**STATED GOAL:** Reproduce the data below word for word, starting at the line with "In order to click" and ending at the line with "Identify the location", both lines included.

**MATERIAL PROVIDED:**
--
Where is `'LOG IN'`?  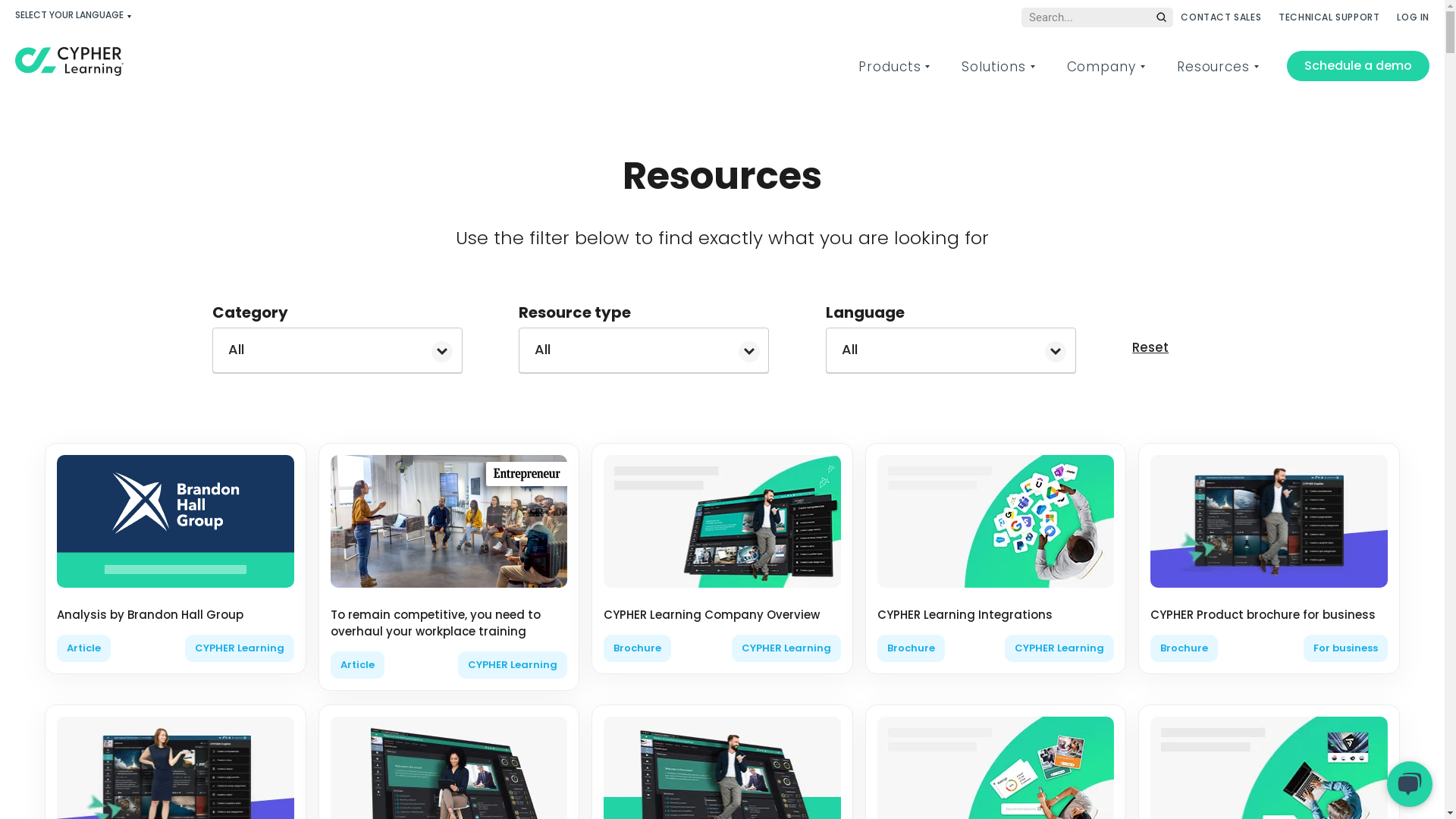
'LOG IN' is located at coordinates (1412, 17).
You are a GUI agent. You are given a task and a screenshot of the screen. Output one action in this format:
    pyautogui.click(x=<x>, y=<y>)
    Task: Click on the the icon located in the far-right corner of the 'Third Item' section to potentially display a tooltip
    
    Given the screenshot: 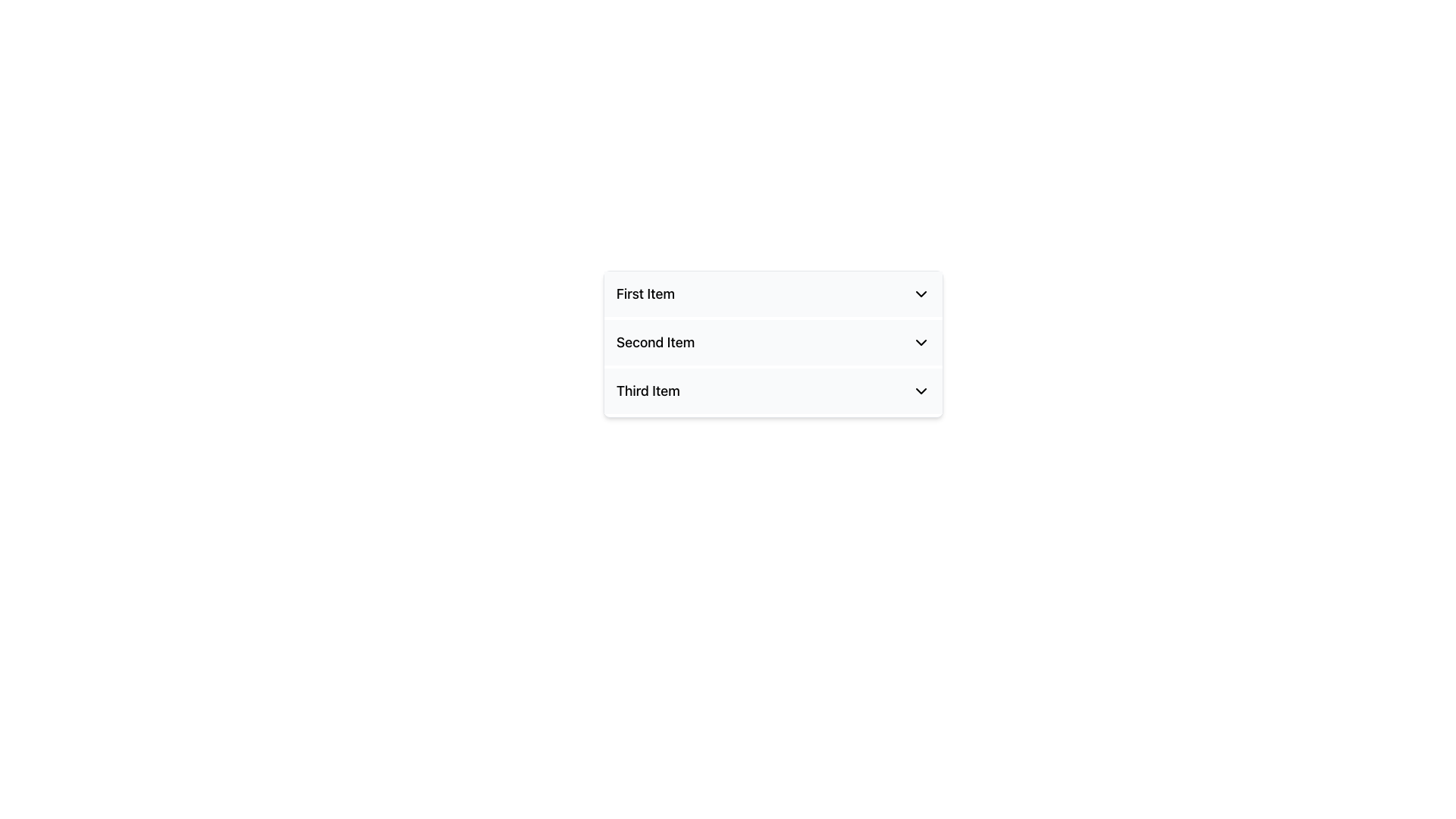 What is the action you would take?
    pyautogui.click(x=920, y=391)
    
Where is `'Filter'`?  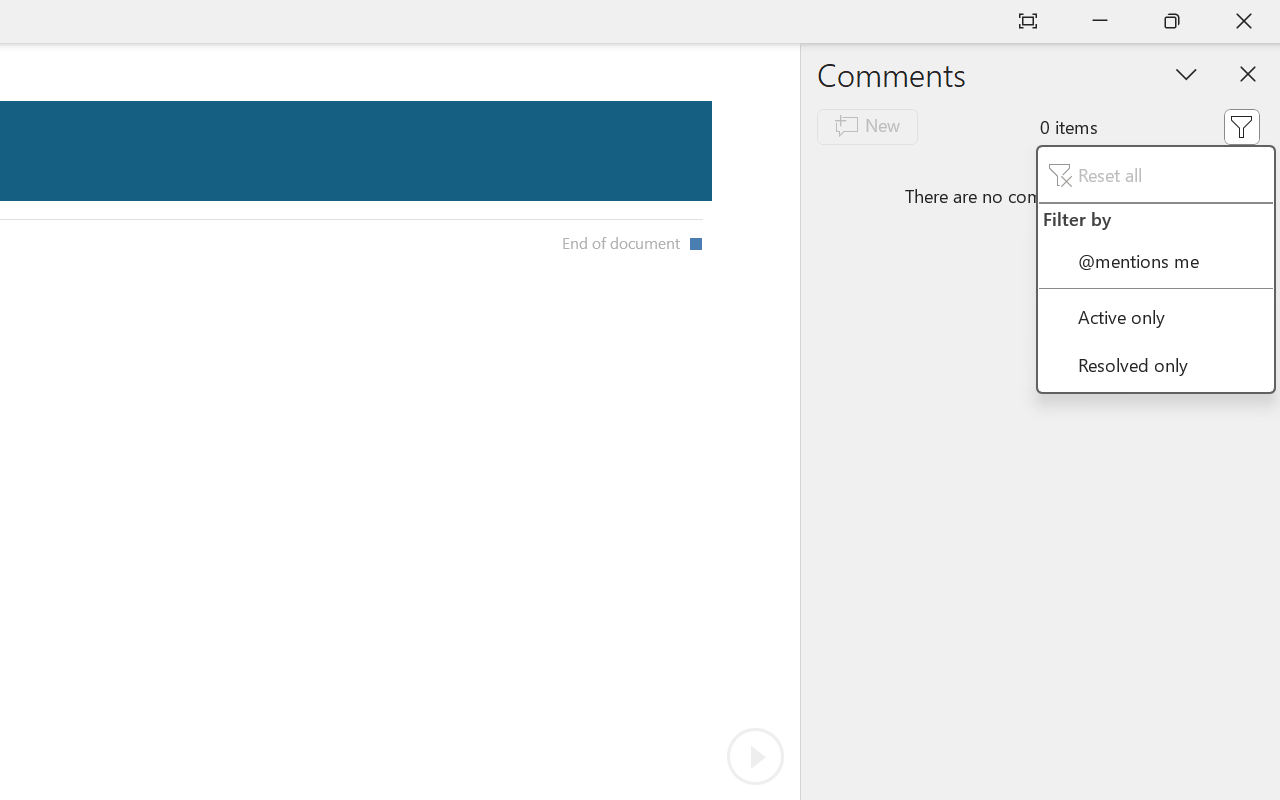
--
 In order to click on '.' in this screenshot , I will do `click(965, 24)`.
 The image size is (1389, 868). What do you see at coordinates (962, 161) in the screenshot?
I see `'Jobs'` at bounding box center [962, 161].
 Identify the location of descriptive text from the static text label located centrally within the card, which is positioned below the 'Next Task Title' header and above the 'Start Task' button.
--
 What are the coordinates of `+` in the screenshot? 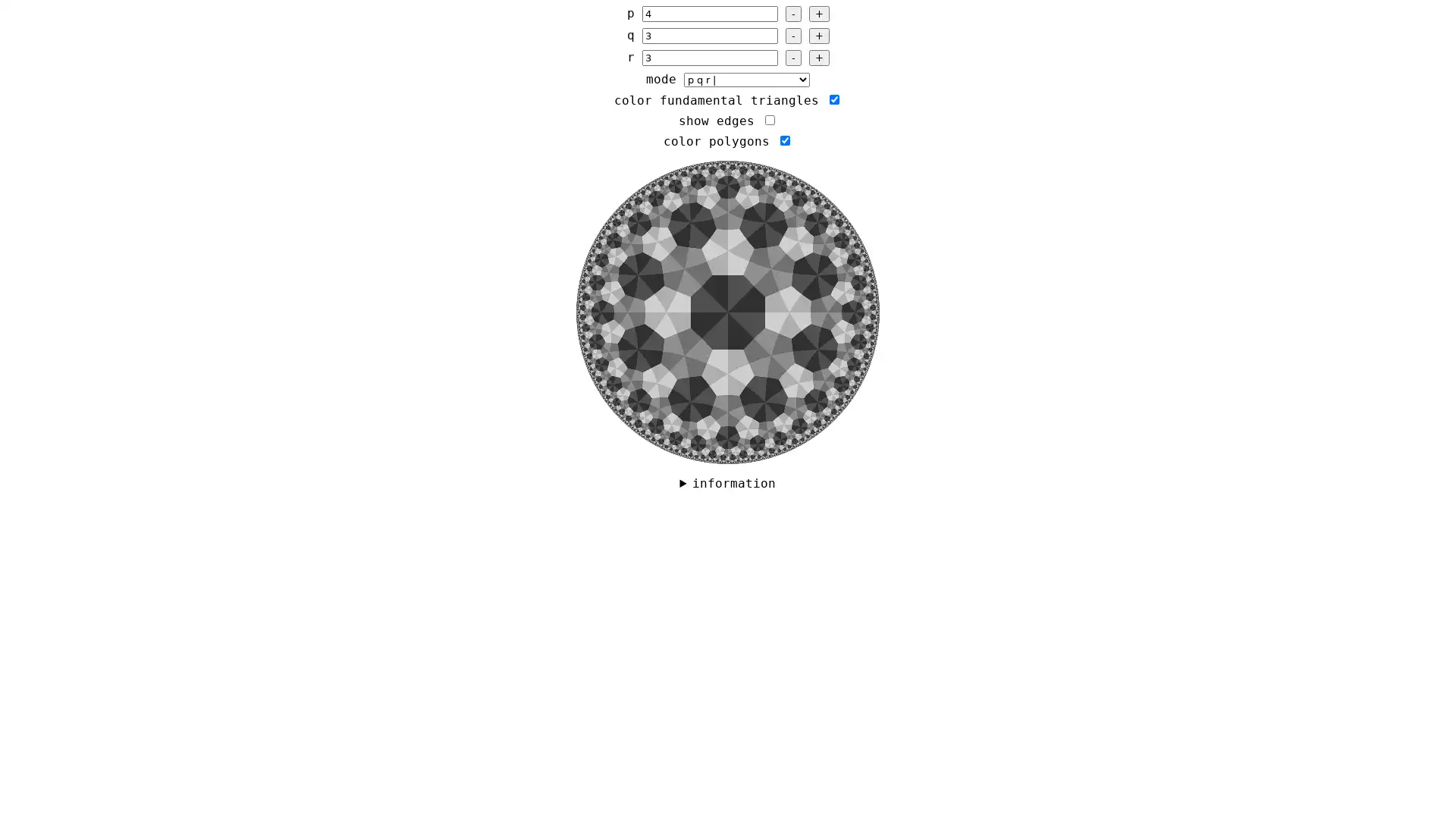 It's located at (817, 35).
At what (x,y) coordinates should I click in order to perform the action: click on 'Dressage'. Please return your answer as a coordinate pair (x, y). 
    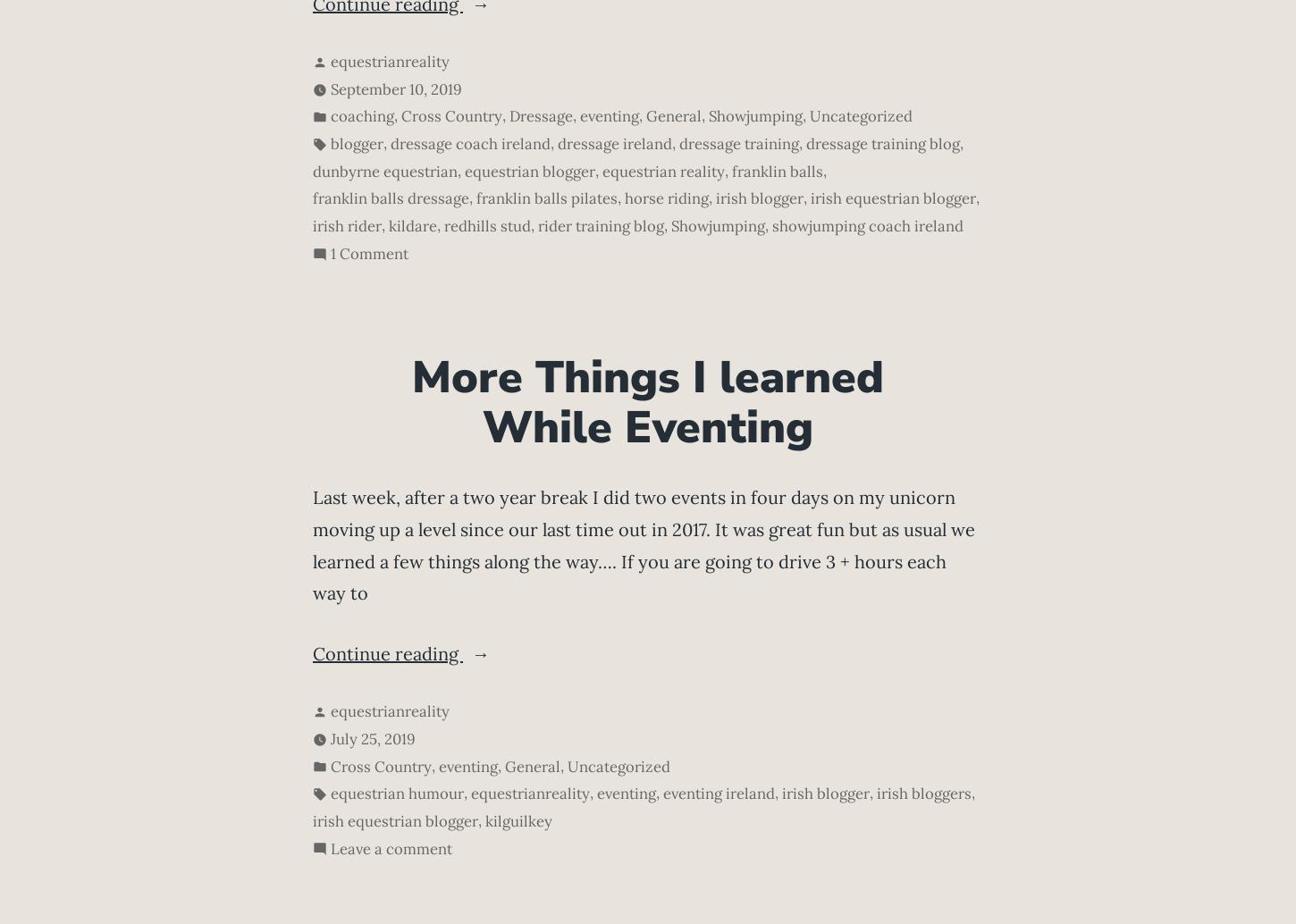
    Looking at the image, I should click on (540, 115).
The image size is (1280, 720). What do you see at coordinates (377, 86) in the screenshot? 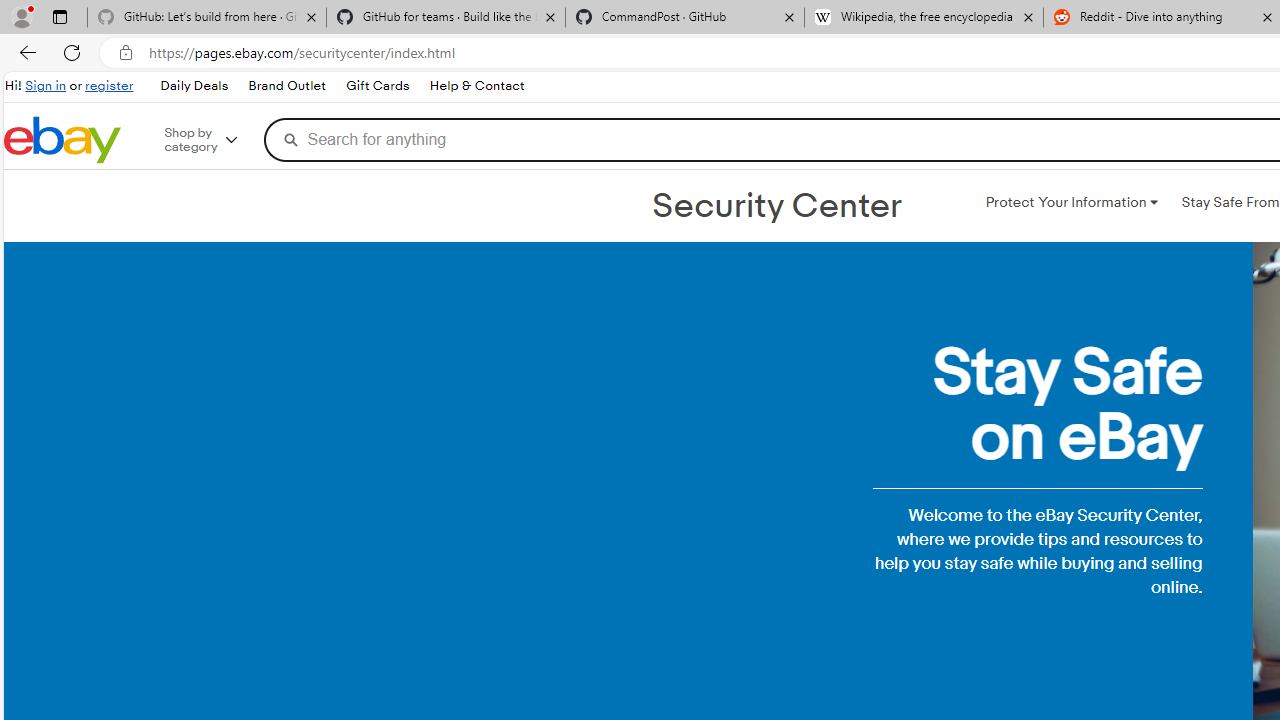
--
**RESULT FOR THIS TASK:**
 In order to click on '.' in this screenshot , I will do `click(965, 24)`.
 The image size is (1389, 868). What do you see at coordinates (962, 161) in the screenshot?
I see `'Jobs'` at bounding box center [962, 161].
 Identify the location of descriptive text from the static text label located centrally within the card, which is positioned below the 'Next Task Title' header and above the 'Start Task' button.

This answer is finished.